> Reading passage:
════

Films -- Live-Action

  • Older Than They Think: This trope shows up in The Testament of Doctor Mabuse by Fritz Lang from 1933.
  • The Rite has Father Lucas explaining the basics of exorcism in lectures at the beginning of the film.
  • In Knowing, Nicholas Cage's character gives some basic information about the sun and the fate vs. free will philosophies during his college lectures.
  • A class presentation but one not from a teacher, Sam attempting to sell his stuff at Show and Tell in Transformers when told to give a lecture on his ancestors as part of his grade. However, he is distracted by Megan Fox doing that weird thing she does with her teeth.
    • In Revenge of the Fallen, Sam has a "full-blown meltdown" in the middle of the first day of astronomy class, and ends up babbling at breakneck speed about various things that become important later on in the film.
  • This is how we learn the main complication in Give My Regards to Broad Street—in a board meeting.
  • Jean Grey at the beginning of the first X-Men movie.
  • Serenity starts out with one of these (a teacher giving a history lecture to a group of young children).
    • It isn't clear from the very beginning due to the matryoshka-doll-like Framing Devices at work, though.
  • Stargate opens up with Daniel Jackson giving a lecture on why he believes the ancient Egyptians did not build the great pyramids. The people listening to him all walk out at the ridiculousness of the theory. In a radical plot twist that surprises no one, he was right.
  • The Final opens with a High School history teacher describing how the Han Dynasty would sometimes leave their defeated enemies alive, disfiguring them in order to serve as an example to those who would oppose them. Guess what a group of pissed-off teen outcasts do with this knowledge...
  • Urban Legend tells us about, well, Urban Legends by means of a lecture given in a college classroom.
  • 21 has Kevin Spacey's professor character tell us about the Game Show Problem during a lecture. He is an MIT professor after all.


Literature

  • In Dan Brown's book The Lost Symbol, Robert Langdon lectures his symbology class on the secrets of Freemasonry.
    • Dan Brown's characters are always giving lectures that have plot relevance. He's unable to write a story without having some sort of professor character and he has to show the professor character teaching.
  • The Harry Potter series occassionally uses these (in addition to Chekhovs Classrooms). For instance, Professor Binns' (McGonagall in the movie) retelling of the Chamber of Secrets legend and Moody's demonstration of the Unforgiveable Curses.
  • In The Name of the Wind, this tends to be the way the reader learns more about the world. It's occasionally presented as a story or myth, instead.
  • The Assassins of Tamurin teaches the reader the history of the Constructed World via a session of the heroine's history class.

════

> Data for processing:
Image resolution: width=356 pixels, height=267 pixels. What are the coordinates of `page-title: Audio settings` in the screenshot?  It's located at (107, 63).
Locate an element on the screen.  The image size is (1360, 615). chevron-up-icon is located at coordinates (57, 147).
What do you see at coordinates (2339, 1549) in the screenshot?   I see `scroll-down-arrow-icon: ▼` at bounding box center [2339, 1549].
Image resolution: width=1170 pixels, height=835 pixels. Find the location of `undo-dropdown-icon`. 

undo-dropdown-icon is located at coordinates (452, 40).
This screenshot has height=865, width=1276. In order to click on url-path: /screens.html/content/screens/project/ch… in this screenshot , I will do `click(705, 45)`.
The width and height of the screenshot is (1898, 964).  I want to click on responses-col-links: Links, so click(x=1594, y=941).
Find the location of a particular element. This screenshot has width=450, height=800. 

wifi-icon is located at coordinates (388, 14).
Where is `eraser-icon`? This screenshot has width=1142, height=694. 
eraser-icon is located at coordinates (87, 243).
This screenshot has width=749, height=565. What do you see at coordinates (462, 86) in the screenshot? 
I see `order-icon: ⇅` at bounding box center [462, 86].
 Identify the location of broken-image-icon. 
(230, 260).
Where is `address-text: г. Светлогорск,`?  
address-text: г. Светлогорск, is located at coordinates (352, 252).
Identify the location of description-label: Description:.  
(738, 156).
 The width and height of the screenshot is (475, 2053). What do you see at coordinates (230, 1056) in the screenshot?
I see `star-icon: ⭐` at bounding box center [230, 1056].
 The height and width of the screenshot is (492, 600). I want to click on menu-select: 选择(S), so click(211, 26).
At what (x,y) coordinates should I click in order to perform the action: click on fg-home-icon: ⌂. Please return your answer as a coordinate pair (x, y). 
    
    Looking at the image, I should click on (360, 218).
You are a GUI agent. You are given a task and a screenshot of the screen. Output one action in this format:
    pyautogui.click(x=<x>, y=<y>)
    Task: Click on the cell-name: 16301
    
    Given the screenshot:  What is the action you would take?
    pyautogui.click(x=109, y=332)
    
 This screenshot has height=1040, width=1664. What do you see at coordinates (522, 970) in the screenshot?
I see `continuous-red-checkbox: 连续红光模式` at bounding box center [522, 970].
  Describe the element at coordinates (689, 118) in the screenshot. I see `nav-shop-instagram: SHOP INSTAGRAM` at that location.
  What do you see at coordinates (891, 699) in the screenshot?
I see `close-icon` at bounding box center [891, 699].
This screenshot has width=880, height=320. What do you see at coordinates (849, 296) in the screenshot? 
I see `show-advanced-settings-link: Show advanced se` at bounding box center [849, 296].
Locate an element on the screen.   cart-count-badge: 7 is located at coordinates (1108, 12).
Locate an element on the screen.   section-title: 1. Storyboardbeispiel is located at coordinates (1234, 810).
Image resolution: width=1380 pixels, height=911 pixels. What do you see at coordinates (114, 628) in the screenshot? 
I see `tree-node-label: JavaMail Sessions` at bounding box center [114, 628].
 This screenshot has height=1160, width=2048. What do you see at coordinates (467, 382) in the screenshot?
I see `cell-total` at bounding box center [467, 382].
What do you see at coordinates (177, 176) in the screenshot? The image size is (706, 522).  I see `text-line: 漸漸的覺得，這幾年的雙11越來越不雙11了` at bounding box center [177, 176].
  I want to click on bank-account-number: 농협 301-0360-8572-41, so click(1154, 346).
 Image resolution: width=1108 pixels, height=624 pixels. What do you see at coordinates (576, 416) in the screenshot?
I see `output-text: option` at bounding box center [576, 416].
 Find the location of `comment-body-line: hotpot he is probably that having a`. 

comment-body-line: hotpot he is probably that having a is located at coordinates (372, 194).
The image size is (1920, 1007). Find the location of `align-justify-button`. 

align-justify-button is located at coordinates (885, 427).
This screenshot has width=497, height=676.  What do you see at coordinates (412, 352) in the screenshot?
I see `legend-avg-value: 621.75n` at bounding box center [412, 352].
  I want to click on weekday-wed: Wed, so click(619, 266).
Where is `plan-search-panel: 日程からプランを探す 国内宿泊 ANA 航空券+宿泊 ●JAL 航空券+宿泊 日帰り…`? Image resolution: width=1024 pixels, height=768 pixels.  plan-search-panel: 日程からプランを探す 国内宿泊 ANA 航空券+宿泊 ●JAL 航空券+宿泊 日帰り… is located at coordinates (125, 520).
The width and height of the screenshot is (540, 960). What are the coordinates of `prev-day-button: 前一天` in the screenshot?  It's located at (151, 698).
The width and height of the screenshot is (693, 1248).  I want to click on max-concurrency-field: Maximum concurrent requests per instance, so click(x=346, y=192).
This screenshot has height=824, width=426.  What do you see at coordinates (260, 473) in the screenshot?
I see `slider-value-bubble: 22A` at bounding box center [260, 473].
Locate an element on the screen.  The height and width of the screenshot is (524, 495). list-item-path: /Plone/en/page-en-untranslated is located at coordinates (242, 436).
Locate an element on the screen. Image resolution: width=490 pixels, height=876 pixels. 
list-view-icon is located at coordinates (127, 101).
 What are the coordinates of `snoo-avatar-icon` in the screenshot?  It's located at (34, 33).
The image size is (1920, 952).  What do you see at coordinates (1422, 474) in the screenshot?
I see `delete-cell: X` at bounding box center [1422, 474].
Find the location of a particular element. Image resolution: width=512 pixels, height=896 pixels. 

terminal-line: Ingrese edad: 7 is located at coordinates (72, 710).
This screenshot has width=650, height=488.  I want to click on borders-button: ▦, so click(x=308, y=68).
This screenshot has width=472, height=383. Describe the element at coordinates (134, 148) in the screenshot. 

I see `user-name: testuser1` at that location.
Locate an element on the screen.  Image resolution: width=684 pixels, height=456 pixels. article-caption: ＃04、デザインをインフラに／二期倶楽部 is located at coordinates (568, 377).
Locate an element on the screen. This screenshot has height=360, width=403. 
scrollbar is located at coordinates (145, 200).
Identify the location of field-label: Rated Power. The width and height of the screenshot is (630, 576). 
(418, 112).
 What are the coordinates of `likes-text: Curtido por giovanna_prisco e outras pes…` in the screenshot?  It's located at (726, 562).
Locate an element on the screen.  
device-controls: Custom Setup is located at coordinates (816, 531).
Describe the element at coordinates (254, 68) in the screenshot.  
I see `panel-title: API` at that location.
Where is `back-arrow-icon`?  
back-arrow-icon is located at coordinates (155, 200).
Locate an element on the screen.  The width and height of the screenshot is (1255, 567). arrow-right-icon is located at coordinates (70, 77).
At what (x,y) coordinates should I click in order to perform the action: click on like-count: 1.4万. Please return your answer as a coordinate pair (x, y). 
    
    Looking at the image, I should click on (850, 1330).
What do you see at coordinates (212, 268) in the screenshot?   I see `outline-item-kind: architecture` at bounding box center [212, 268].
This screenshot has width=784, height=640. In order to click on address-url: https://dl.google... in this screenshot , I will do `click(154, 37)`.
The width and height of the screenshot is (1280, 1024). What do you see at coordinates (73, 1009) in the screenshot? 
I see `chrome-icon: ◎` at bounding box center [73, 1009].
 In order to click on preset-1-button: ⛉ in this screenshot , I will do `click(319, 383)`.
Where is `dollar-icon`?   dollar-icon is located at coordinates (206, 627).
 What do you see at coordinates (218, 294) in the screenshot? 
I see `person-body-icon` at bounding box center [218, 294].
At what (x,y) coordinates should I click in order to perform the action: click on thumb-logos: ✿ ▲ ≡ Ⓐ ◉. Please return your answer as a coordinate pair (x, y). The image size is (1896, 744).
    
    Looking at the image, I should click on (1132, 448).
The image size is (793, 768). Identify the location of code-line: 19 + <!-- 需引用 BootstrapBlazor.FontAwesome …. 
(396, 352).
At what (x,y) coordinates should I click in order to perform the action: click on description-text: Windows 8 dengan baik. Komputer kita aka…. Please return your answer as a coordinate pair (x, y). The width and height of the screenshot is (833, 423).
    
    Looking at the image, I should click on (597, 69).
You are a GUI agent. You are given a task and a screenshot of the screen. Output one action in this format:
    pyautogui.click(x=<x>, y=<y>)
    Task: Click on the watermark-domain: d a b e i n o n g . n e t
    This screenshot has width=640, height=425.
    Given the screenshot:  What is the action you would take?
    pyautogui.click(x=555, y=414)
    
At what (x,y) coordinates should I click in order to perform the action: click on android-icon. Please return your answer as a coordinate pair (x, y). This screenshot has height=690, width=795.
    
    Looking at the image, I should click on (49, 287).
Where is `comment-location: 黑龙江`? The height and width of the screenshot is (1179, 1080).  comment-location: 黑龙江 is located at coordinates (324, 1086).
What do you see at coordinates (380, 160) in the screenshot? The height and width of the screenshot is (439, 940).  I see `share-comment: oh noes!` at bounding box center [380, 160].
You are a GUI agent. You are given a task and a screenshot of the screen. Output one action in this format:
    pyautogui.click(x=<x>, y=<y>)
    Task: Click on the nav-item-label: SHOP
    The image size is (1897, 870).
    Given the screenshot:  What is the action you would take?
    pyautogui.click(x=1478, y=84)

════

> Actions to take:
(1) In the trope list, rewrite the passage from "Films -- Live-Action" up to and including "his college lectures.", substituting "demonology" for "exorcism".
(2) Copy the records verbatim, from their first line up to and including the line with "What do you see at coordinates (2339, 1549)".

> Responses:
(1)
Films -- Live-Action

  • Older Than They Think: This trope shows up in The Testament of Doctor Mabuse by Fritz Lang from 1933.
  • The Rite has Father Lucas explaining the basics of demonology in lectures at the beginning of the film.
  • In Knowing, Nicholas Cage's character gives some basic information about the sun and the fate vs. free will philosophies during his college lectures.

(2)
Image resolution: width=356 pixels, height=267 pixels. What are the coordinates of `page-title: Audio settings` in the screenshot?  It's located at (107, 63).
Locate an element on the screen.  The image size is (1360, 615). chevron-up-icon is located at coordinates (57, 147).
What do you see at coordinates (2339, 1549) in the screenshot?   I see `scroll-down-arrow-icon: ▼` at bounding box center [2339, 1549].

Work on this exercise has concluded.